Thoughts on, and a place to discuss, the plot points we can’t reveal in our review.
It’s doubtful that anyone going into The Book Of Henry expects the movie to execute a Psycho-style rug-pull—that is, to kill off its title character and apparent protagonist in the first 30 or so minutes. But no, whiz kid Henry abruptly succumbs to an undiagnosed brain tumor, leaving his mom, Susan, to discover the notebooks and cassette tapes that detail the crimes of Mr. Sickleman, their next-door neighbor, as well as Henry’s attempts to have them investigated and his plan to kill the man by shooting him with a sniper rifle from the tree fort. There is a lot of potential to this twist—like say, the reaction that a real human parent might have to discovering that the 11-year-old whose death they are still grieving was plotting to murder someone—but The Book Of Henry handles the transfer of point of view so blithely that his death ends up having no bearing on the plot. The reams of written and tape-recorded instructions left behind by this boy judge, jury, and would-be executioner cutely anticipate Susan’s every move. (“Turn right… no, your other right.”)
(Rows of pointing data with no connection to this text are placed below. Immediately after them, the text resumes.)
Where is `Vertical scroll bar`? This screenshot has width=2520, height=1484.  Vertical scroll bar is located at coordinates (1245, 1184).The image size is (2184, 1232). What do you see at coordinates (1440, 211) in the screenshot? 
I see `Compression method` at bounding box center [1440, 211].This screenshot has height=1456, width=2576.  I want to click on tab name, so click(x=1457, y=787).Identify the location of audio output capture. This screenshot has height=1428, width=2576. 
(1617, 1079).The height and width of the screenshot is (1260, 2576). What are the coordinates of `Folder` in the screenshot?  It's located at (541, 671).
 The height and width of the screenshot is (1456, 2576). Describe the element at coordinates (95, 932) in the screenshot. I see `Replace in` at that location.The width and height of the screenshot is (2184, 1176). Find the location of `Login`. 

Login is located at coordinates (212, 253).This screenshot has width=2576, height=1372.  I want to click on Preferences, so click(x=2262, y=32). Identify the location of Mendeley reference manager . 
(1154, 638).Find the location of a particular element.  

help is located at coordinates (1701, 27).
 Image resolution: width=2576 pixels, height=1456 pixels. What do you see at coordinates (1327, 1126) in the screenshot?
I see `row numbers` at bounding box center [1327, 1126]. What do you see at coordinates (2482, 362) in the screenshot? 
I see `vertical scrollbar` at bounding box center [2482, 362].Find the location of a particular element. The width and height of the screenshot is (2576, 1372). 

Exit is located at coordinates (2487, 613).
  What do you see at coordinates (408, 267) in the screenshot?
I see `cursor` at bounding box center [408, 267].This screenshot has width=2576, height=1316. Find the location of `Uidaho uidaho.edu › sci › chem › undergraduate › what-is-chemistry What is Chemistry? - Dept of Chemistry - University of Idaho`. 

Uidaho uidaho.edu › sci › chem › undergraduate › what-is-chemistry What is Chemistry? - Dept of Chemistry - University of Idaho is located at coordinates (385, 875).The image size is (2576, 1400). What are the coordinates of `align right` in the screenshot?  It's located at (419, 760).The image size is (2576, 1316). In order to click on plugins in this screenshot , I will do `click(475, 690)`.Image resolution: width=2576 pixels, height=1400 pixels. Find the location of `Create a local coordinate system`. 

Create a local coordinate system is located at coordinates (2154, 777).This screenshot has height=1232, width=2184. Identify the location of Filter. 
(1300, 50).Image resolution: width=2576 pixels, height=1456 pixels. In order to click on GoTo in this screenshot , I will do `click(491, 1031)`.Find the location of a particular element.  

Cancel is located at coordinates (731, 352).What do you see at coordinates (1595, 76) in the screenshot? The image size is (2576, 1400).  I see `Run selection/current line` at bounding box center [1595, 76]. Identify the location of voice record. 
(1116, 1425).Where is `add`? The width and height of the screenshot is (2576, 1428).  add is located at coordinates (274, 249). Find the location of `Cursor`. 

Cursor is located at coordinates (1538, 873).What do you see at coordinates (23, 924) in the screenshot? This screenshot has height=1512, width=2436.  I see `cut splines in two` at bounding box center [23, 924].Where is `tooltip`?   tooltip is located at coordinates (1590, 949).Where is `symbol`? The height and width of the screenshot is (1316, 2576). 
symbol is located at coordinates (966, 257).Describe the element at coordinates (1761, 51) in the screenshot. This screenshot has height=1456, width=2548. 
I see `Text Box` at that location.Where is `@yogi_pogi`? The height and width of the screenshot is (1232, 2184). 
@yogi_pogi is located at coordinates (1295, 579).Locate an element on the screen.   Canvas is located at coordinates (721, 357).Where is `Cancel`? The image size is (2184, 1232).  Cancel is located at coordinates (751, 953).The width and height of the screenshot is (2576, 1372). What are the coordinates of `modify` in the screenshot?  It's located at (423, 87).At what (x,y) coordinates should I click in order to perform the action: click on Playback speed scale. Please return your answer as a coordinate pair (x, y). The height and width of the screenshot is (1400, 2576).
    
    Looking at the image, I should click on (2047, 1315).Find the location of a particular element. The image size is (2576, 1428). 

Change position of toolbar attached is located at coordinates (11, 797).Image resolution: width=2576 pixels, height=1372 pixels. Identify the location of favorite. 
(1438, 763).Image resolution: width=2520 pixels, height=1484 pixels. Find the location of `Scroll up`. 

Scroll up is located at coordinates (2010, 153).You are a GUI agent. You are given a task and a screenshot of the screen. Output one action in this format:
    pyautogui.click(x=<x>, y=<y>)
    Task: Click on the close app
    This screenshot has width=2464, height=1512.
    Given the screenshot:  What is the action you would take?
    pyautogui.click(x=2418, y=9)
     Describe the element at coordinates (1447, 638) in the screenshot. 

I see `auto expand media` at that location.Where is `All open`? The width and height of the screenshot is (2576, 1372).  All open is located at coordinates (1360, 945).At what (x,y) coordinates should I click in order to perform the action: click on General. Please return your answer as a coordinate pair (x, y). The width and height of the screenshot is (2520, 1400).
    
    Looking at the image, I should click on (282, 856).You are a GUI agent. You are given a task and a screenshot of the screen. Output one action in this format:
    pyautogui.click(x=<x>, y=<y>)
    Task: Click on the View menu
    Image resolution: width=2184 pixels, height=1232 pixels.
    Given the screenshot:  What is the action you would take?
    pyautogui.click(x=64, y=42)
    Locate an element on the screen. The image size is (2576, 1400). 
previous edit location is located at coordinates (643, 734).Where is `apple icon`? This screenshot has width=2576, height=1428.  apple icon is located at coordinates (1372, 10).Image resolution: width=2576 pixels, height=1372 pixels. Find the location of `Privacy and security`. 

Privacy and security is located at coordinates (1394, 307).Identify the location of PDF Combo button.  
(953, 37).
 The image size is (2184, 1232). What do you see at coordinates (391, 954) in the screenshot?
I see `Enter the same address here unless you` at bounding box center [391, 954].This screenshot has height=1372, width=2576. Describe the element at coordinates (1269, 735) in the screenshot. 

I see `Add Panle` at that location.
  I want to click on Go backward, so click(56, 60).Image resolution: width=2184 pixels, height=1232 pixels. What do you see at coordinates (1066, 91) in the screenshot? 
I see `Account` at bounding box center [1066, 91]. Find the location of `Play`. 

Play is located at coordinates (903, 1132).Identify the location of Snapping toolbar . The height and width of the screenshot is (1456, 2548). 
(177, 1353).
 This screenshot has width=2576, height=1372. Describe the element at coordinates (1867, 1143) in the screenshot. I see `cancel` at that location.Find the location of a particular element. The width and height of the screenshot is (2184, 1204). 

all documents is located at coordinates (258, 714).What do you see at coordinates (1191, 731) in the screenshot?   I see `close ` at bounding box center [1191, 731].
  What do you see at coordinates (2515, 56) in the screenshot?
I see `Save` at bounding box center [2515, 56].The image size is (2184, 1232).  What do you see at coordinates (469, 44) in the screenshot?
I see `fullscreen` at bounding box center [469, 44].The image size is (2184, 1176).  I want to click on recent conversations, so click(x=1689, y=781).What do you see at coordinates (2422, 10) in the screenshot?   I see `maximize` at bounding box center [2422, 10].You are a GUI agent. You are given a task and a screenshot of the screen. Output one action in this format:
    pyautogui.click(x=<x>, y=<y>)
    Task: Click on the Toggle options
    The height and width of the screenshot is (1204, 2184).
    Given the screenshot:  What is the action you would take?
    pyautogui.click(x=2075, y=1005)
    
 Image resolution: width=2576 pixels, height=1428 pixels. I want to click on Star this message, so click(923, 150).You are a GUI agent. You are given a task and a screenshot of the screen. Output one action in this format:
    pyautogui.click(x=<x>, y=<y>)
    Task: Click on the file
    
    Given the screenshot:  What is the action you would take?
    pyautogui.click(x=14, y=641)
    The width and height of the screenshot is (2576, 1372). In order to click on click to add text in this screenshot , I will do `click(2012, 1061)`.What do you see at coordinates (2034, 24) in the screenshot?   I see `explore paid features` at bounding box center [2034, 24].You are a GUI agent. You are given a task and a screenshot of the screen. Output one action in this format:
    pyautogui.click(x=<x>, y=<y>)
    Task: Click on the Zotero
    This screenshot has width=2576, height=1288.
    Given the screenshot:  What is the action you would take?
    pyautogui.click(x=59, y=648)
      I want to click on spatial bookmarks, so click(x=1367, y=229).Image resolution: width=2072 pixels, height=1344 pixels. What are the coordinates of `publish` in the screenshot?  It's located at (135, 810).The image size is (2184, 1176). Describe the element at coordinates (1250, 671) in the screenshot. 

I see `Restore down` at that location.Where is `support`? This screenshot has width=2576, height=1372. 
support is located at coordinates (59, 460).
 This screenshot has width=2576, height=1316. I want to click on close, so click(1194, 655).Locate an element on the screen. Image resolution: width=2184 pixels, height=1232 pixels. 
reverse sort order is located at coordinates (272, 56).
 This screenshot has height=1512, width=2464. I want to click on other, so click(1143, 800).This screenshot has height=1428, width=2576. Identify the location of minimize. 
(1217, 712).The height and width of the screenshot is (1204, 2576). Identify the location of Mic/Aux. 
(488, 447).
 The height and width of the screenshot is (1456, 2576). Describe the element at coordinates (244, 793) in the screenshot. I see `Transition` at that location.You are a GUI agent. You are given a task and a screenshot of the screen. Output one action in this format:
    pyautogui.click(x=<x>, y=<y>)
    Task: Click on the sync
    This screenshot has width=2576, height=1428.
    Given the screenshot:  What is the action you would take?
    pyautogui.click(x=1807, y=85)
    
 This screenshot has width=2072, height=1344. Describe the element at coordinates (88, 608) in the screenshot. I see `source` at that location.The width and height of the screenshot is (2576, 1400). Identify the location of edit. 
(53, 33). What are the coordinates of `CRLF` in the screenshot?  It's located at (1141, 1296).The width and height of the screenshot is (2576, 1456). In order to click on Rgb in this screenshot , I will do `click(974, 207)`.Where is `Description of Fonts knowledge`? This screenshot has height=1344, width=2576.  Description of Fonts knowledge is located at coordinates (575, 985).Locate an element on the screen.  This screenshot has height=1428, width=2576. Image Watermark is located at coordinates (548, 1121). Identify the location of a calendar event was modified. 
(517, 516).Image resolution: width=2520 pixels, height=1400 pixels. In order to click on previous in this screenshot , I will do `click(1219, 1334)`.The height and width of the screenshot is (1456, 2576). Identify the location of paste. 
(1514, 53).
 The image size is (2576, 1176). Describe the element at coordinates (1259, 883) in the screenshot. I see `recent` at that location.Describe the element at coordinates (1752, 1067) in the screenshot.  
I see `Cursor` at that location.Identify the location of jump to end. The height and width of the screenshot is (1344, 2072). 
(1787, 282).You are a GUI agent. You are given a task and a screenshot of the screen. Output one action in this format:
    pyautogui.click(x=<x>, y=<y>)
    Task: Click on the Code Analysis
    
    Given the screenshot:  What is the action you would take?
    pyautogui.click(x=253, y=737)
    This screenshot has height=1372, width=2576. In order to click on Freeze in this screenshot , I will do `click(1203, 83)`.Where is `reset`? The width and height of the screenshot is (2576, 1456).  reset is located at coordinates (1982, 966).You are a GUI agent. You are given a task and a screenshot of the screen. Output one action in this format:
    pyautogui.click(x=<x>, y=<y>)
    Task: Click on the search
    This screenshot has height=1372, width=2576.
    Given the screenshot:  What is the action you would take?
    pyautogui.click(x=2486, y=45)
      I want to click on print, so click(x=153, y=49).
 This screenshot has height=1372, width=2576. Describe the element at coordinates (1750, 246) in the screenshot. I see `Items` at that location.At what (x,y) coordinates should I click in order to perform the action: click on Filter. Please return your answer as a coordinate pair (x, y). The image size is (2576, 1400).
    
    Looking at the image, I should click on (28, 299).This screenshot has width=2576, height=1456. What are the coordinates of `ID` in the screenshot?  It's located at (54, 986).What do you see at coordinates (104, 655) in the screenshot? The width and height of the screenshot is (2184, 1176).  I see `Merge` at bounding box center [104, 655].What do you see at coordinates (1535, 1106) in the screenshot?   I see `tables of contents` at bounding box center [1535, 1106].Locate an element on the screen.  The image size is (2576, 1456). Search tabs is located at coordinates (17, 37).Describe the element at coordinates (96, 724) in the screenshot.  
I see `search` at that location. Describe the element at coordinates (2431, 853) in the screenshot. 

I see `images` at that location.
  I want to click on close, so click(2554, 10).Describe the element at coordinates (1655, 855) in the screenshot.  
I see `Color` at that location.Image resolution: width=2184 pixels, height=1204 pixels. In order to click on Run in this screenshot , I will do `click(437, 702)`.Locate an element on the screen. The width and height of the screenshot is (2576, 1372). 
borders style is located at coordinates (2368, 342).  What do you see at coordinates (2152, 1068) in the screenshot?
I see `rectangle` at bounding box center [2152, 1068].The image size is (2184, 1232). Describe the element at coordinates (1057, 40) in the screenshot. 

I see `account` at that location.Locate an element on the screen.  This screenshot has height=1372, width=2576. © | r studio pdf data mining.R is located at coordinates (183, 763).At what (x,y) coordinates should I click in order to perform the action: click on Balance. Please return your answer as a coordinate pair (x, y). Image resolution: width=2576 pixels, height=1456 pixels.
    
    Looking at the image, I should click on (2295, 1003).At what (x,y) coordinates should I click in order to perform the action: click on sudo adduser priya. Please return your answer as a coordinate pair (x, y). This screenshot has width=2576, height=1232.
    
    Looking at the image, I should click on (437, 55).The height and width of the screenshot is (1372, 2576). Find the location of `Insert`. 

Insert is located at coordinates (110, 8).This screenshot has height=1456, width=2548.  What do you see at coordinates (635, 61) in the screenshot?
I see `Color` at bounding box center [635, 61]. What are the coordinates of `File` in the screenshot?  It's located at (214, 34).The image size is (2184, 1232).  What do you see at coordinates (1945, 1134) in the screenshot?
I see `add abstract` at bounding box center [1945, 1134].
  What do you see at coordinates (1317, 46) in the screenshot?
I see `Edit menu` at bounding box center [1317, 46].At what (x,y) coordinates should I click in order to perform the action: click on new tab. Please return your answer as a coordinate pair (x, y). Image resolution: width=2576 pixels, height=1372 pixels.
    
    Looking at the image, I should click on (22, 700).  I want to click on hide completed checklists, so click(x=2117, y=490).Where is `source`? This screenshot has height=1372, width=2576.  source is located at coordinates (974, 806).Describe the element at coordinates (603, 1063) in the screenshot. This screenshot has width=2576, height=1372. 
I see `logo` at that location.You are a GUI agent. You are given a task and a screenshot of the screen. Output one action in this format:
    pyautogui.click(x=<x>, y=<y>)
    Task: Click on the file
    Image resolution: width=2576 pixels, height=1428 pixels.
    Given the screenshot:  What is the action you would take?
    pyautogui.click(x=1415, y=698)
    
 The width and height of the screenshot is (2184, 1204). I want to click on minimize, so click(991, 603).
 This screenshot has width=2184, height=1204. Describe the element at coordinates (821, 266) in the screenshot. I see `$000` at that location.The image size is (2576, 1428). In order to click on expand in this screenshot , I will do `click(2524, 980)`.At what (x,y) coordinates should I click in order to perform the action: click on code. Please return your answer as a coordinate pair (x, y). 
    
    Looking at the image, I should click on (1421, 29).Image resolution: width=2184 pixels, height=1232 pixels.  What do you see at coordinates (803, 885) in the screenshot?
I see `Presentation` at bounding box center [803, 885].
Why does she try to go through with it? Is it the alienated numbness of grief? Or a dark subversion of that need to hold on to any tangible link to those we lose, regardless of how preposterous? Who knows, because despite the best efforts of Naomi Watts, Susan’s psychology remains out of focus. The movie’s disease is extreme narrative over-determination: Not only is Henry’s death ultimately irrelevant, but so is Susan’s last-second decision to confront Sickleman (in a scene that bears only trace similarities to human behavior) instead of shooting him in the head, as he ends up doing the deed himself. Suicide, the PG-13 version of a Disney villain death. Had Henry lived, done the work of forging Sickleman’s will himself, and completed the deed, almost everything would be the same. But then, that would have actually taken some cojones.